The major dose-limiting toxicity that was observed in studies of decitabine in patients with SCD was reversible neutropenia. Interestingly, decitabine treatment resulted in an increase rather than a decrease in platelet count. In spite of the encouraging findings of these short-term studies, the long-term risks of treatment with decitabine are not known at this stage. A relatively short-term study of decitabine in patients with leukemia did not show an increase in incidence of secondary tumors after 2 to 5 years of therapy.22 An early study reported that this agent was not carcinogenic in the rat model.7 More interestingly, recent studies have shown that treatment of mice with a genetic disposition for colon or lung cancer with decitabine results in a marked reduction in tumor formation.23,24 It is believed that this reduction in tumorogenesis may reflect demethylation of tumor suppressor genes. Thus, these studies suggested that decitabine may provide potential chemoprevention for certain cancers. Larger and longer-term studies are clearly needed to confirm the safety and efficacy of decitabine in patients with SCD.

Butyrates, well-known inhibitors of histone deacetylases (HDAC), are being tested in clinical trials as inducers of HbF in patients with SCD and β-thalassemia.25 When administered by continuous infusion, arginine butyrate resulted in a significant increase in mean γ-globin synthesis, HbF levels and F cells in patients with SCD. However this increase in HbF levels was not sustained with continuous therapy.26,27 The decrease in HbF levels after prolonged exposure to arginine butyrate, considered in the context of the well-known growth-inhibitory activity of butyrate, suggested that an intermittent dosing schedule may prevent toxicity and allow proliferation of the erythroid cells in which HbF is induced. Thus, when arginine butyrate was given intermittently for 4 days every 4 weeks, it led to sustained induction of HbF production in a majority of patients with SCD. Interestingly, baseline HbF levels above 2% predicted response to butyrate therapy in both the continuous and intermittent butyrate studies, while lower levels were associated with resistance to the HbF-inducing activity of butyrate.

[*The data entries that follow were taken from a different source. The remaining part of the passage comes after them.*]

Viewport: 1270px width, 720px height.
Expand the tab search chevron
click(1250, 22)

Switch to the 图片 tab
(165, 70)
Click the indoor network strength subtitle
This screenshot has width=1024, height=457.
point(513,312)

Interestingly, in one patient, resistance to butyrate was reversed by prior treatment with hydroxyurea. Although arginine butyrate has shown considerable promise in the treatment of patients with SCD, the difficulty in administering large volumes of the drug through central venous veins poses a major challenge. Sodium phenylbutyrate is an orally administered agent that was previously shown to induce a rapid increase in the number of F-reticulocytes in patients with SCD.28 However, poor compliance with a regimen that required the intake of 30–40 tablets/day (15–20 g/day) was a major factor that limited the effectiveness of outpatient therapy. The same group investigated the activity of this agent at lower doses (1 to 11 g/day) in children with SCD and found that treatment with sodium phenylbutyrate increased F-reticulocytes in all patients within the first weeks of therapy.29 However, this increase was dose-dependent and was not sustained with continuous therapy. Further trials of sodium phenyl-butyrate with more patients are warranted to determine the efficacy and the optimal dosing regimen.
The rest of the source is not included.